Я вспомнил своё тогдашнее состояние, гридней, повисших у Аггея на плечах, острое ощущение опасности: вот сейчас, вот чуть-чуть, лишнее слово, громкий звук... и булгары ударят. Возьмут горсть моих людей в ножи...
-- Что смотришь, Иона?! Твоему "рабу" преисподняя раз за разом в лицо смотрела, на ушко шептала! А ты... Пастырь...
-- Ты! Сопляк, мальчишка! Меня, старца, сединами убелённого, жизнью умудрённого - стыдить-учить будешь?! Да я таких...
-- Учить - не буду.
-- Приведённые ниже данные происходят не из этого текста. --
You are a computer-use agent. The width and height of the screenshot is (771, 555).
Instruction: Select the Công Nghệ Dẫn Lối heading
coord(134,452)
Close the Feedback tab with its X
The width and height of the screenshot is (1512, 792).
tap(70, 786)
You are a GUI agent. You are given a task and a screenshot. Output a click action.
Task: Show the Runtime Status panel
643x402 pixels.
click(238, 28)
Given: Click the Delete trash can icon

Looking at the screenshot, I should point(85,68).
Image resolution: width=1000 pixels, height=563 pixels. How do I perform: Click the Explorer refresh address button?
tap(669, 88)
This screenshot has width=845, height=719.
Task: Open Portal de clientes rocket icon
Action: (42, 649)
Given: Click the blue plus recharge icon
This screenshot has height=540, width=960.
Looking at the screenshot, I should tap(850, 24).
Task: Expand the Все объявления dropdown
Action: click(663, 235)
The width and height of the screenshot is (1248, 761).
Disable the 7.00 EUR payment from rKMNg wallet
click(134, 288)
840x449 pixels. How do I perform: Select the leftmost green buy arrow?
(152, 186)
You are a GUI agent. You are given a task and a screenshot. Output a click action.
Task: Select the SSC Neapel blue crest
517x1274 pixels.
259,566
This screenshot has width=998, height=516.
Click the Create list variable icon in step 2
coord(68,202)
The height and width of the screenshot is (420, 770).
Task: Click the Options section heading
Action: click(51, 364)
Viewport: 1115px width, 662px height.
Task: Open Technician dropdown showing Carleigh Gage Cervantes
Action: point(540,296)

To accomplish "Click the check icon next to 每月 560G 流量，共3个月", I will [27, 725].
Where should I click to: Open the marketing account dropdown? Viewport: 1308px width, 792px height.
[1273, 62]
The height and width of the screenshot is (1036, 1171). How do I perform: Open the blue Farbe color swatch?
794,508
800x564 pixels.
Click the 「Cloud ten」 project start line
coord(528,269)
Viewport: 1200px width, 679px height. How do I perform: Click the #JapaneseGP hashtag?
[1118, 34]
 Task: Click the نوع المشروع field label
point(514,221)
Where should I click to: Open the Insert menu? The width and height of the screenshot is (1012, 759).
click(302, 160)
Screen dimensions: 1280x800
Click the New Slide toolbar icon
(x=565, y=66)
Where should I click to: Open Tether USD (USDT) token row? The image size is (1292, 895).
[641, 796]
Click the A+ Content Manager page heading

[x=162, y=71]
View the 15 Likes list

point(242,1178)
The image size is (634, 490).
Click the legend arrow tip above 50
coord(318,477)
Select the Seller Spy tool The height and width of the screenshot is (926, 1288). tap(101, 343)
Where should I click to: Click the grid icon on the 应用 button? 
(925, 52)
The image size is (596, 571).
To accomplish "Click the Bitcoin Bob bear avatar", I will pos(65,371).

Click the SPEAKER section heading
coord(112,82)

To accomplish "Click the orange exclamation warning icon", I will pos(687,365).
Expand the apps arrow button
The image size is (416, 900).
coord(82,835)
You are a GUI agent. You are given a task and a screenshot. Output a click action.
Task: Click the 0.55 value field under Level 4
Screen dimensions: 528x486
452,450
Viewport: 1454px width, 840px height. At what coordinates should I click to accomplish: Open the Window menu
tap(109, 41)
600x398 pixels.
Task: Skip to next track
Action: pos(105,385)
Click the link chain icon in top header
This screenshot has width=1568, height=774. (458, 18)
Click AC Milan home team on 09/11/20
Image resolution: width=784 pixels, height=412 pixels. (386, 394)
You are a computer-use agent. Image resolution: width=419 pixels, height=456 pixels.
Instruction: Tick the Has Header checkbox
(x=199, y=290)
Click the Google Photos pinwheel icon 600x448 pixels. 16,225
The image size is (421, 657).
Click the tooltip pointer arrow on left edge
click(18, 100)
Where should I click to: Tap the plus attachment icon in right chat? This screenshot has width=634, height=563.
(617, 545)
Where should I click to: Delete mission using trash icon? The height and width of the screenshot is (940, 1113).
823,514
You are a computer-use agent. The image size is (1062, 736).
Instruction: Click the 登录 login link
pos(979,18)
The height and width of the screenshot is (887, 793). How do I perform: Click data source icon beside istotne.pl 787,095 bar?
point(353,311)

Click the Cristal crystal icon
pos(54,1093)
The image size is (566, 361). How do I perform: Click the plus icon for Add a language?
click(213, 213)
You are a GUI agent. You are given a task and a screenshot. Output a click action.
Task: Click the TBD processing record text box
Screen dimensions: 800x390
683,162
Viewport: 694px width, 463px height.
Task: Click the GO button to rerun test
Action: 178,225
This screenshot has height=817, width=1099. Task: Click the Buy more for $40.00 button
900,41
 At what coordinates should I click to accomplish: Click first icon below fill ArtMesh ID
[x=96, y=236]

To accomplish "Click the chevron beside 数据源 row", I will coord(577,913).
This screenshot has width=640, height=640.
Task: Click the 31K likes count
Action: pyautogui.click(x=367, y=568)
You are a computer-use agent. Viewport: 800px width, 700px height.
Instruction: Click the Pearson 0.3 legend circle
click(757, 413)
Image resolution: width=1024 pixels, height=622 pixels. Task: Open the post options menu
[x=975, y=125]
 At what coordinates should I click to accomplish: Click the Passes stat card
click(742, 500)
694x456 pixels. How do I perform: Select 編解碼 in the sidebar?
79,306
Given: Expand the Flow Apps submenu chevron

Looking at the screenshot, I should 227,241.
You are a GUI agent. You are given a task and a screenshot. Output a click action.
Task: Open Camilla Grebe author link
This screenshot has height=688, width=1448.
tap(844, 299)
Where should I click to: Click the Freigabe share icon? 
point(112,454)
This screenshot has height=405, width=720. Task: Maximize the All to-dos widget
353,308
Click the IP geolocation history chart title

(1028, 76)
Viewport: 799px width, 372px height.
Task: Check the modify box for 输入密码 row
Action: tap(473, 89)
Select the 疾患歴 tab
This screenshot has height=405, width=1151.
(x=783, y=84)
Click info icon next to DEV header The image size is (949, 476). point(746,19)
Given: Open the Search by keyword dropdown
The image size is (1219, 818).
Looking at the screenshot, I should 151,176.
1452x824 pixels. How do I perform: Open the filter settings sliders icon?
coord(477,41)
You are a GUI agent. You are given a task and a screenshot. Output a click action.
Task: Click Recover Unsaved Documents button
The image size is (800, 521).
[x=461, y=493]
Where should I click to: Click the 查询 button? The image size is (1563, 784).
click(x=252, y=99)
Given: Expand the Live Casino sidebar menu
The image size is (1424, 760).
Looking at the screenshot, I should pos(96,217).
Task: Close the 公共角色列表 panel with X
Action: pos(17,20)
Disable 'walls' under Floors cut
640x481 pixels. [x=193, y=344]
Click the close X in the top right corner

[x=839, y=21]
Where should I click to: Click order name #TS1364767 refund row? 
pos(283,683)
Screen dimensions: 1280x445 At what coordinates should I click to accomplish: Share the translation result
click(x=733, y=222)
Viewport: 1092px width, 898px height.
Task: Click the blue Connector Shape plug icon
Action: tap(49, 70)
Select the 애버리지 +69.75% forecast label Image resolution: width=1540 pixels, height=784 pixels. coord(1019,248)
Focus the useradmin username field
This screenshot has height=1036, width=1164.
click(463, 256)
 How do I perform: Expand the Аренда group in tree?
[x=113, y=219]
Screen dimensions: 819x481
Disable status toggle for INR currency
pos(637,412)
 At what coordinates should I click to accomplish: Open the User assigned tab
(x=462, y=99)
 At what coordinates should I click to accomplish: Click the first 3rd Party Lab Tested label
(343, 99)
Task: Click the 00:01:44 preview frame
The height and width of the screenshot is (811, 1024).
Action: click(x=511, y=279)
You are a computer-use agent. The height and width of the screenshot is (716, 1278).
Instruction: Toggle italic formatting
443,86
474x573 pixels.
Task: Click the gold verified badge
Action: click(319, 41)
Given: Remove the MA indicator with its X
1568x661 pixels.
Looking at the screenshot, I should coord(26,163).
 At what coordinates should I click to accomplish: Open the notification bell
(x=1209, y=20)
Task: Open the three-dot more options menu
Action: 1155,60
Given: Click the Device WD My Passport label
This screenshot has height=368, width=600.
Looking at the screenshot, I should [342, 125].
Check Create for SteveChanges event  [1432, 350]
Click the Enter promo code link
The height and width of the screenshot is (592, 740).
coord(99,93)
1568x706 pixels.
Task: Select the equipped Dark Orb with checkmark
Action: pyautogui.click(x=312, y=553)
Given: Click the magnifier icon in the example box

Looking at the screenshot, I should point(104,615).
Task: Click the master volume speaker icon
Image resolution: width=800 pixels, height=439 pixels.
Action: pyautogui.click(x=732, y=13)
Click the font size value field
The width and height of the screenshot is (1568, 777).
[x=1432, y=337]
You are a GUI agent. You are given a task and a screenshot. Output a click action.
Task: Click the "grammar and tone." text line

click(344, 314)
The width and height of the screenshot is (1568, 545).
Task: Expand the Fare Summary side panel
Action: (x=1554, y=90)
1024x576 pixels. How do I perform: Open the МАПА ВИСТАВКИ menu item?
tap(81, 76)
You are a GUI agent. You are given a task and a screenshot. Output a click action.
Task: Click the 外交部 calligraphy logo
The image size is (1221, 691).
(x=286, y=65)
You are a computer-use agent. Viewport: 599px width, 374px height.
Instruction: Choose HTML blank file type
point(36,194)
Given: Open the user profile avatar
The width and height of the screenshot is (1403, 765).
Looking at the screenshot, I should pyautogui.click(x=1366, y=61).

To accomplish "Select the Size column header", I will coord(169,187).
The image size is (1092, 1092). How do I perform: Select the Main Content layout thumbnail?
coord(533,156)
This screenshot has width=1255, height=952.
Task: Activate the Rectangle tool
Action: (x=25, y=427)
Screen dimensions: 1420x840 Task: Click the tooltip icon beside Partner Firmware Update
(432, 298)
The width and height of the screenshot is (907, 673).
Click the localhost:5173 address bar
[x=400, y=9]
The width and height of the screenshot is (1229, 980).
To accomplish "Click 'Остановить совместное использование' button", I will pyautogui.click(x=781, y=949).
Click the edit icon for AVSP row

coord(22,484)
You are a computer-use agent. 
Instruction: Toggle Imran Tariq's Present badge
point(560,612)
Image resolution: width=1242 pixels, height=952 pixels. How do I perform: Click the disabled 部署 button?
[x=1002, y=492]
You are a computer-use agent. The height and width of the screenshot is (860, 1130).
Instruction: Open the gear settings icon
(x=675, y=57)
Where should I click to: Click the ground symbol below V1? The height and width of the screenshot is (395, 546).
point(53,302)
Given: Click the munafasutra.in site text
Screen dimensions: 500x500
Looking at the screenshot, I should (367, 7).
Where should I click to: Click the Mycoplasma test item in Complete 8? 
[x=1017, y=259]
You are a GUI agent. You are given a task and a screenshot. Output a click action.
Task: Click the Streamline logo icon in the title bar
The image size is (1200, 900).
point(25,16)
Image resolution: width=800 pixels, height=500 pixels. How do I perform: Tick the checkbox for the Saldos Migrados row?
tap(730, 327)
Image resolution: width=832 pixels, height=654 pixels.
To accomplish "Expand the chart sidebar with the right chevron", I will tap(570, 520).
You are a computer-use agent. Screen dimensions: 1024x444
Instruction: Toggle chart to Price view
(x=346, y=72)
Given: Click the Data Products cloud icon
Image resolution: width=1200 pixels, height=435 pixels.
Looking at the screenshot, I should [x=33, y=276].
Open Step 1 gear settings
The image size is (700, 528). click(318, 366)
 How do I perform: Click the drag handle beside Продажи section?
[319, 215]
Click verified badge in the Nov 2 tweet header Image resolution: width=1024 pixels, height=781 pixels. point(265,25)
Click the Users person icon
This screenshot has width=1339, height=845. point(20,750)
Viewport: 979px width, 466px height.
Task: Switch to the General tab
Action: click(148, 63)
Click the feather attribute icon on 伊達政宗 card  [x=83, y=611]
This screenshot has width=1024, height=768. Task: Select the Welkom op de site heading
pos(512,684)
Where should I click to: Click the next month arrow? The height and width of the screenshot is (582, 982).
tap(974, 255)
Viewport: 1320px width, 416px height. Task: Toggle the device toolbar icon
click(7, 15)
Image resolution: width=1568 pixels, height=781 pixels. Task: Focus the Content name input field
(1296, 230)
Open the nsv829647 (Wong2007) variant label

Бог даст - сам поймёшь. "Таких как я...". Не смеши Иона - других таких нет. Вон, пример живой сидит, на нас с тобой в четыре глаза глядит. Кто ещё к тебе кха-анимов с Киева - креститься приводил?
Все посмотрели на нижний конец стола, где в белых рубахах, у Изи уже заляпанной на груди, сидели два новообращённых. Вот так, с одинаково вылупленными от общего потрясения глазами, видно: они - родственники.
-- Давай, Иона, не будем письками примеряться - о деле поговорим.
-- Эгрхк... О каком деле?! Попов по приходам поставляю я! Понял?!